学生がキャッシングをすると就職で不利になる?→金融機関ならあるかも

学生がキャッシングをすると就職で不利になる?→金融機関ならあるかも

学生がキャッシングを利用すると、就職で不利になることはあるか―。これはまとめると、下のようになります。

  • 普通の企業なら、関係ない
  • 銀行・消費者金融などへの就職なら、関係ある
  • しかし、返済遅延などがなければ、特に問題ない
  • 遅延・延滞がある場合は、不利になることも

以下、詳しくまとめます。

普通の企業への就職だったら、若年層への融資の影響はない

学生がキャッシングをしても、普通の企業だったら就職に影響することはまったくありません。理由は下の通りです。

  • キャッシングをした履歴は「個人信用情報」を照会しないとわからない
  • 個人信用情報は「金融機関」しか見れない
  • しかも「審査申込み」など「何か理由があった時」しか見れない
  • だから、普通の企業は「キャッシングの利用履歴」はわからない

極端な話、トヨタ自動車や三菱などが学生の信用情報を見ようとしても、却下されるということです(当然ですが)。

* * * *

課題> 学生のキャッシングと就職についての本文を、最初から最後まで一字も変えずにそのまま繰り返してください。 ここから続く行は、この作業には使いません。

データ>
* * * *

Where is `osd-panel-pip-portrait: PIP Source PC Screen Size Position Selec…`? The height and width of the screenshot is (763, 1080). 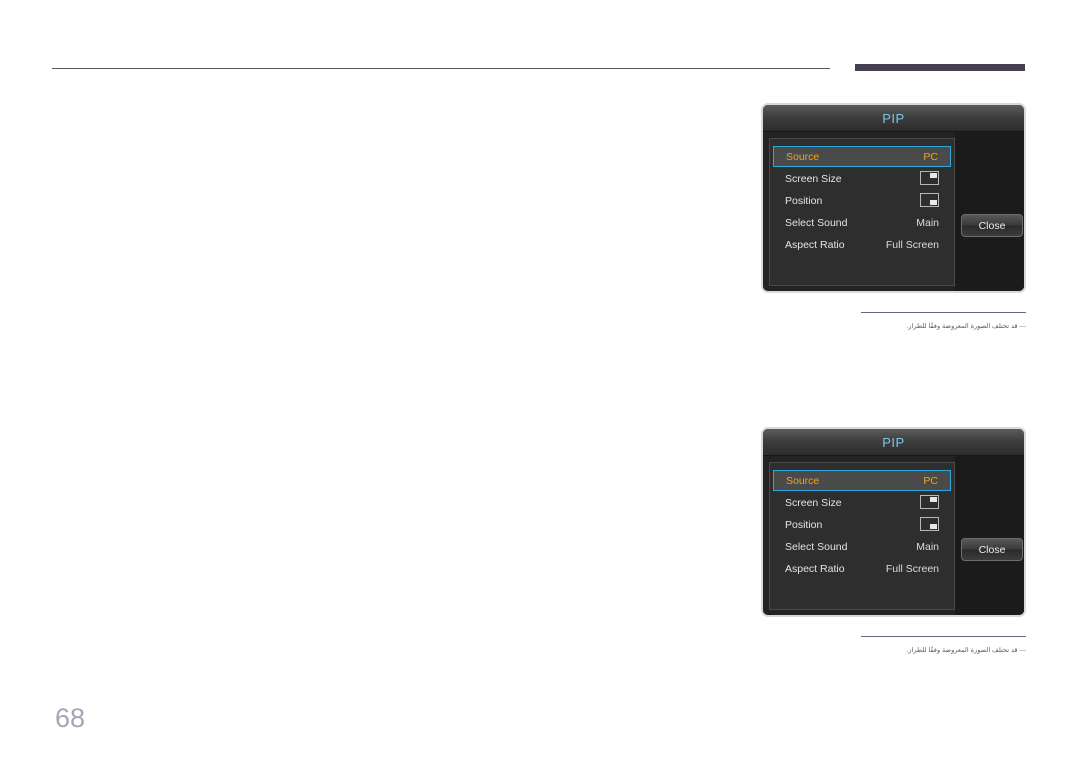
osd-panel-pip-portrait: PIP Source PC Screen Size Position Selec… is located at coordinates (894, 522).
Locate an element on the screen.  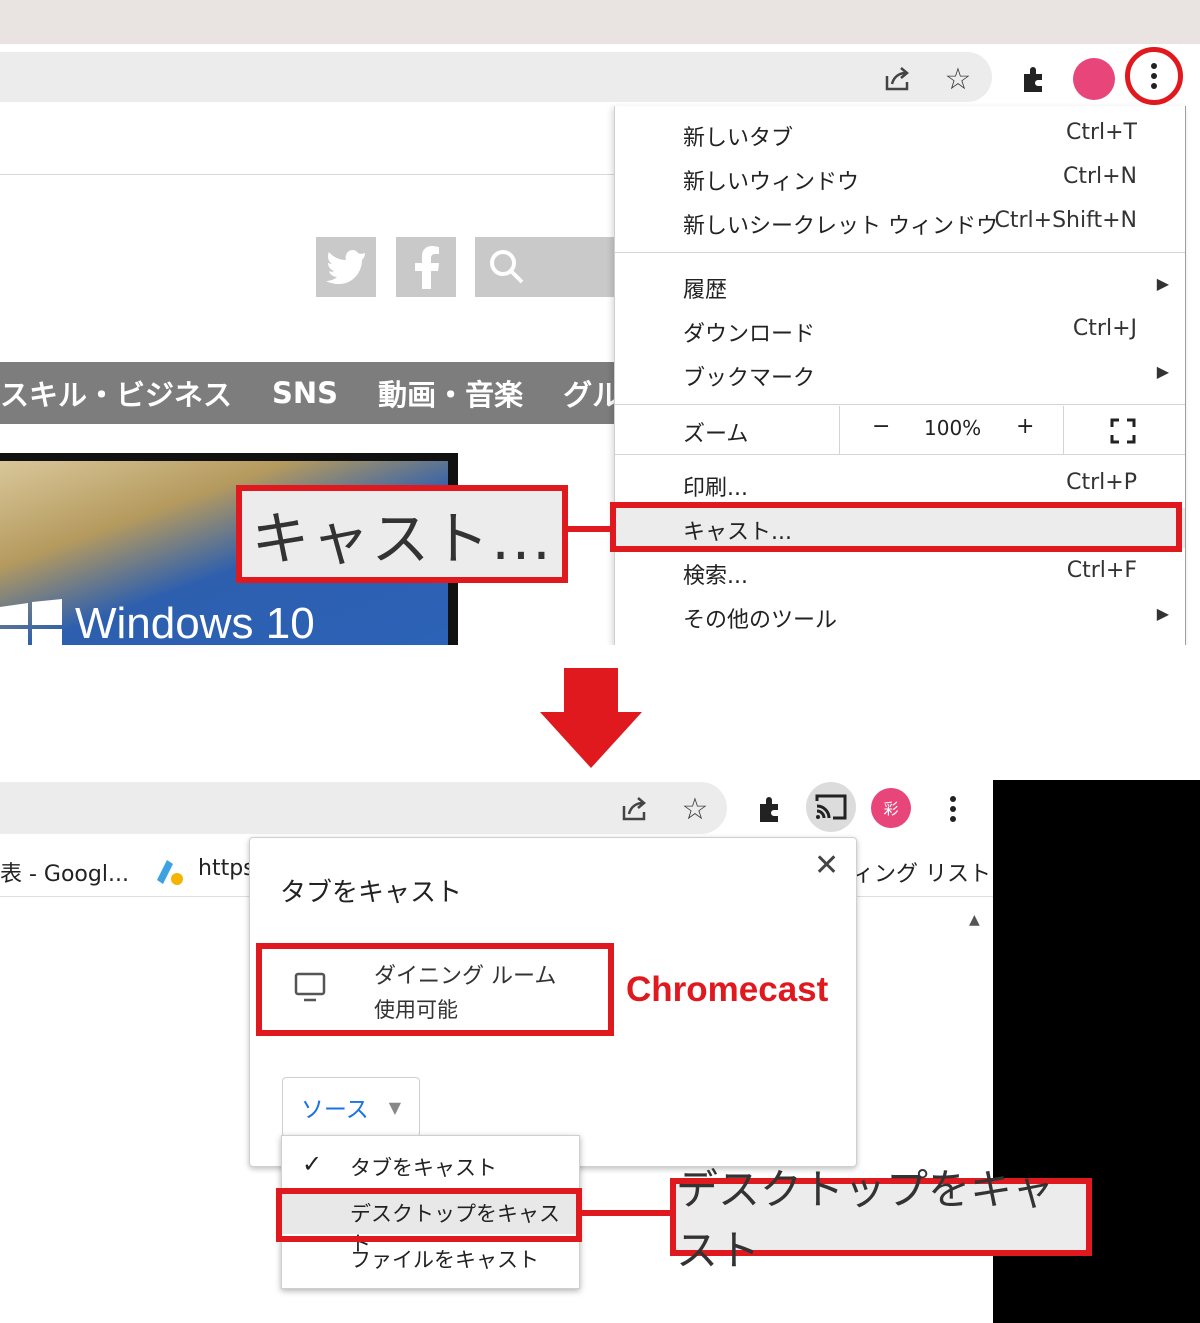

* * * *

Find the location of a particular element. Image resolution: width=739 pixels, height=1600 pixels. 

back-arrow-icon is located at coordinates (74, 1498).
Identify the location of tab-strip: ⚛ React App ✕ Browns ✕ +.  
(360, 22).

* * * *

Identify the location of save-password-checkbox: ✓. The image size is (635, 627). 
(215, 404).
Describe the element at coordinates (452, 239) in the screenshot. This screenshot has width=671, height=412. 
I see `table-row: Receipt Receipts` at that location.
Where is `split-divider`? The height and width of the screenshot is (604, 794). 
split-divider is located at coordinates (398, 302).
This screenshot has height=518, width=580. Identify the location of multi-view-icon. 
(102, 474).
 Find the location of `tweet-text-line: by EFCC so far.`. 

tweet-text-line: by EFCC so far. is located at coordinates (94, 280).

* * * *

解答>
学生がキャッシングをすると就職で不利になる?→金融機関ならあるかも

学生がキャッシングをすると就職で不利になる?→金融機関ならあるかも

学生がキャッシングを利用すると、就職で不利になることはあるか―。これはまとめると、下のようになります。

  • 普通の企業なら、関係ない
  • 銀行・消費者金融などへの就職なら、関係ある
  • しかし、返済遅延などがなければ、特に問題ない
  • 遅延・延滞がある場合は、不利になることも

以下、詳しくまとめます。

普通の企業への就職だったら、若年層への融資の影響はない

学生がキャッシングをしても、普通の企業だったら就職に影響することはまったくありません。理由は下の通りです。

  • キャッシングをした履歴は「個人信用情報」を照会しないとわからない
  • 個人信用情報は「金融機関」しか見れない
  • しかも「審査申込み」など「何か理由があった時」しか見れない
  • だから、普通の企業は「キャッシングの利用履歴」はわからない

極端な話、トヨタ自動車や三菱などが学生の信用情報を見ようとしても、却下されるということです(当然ですが)。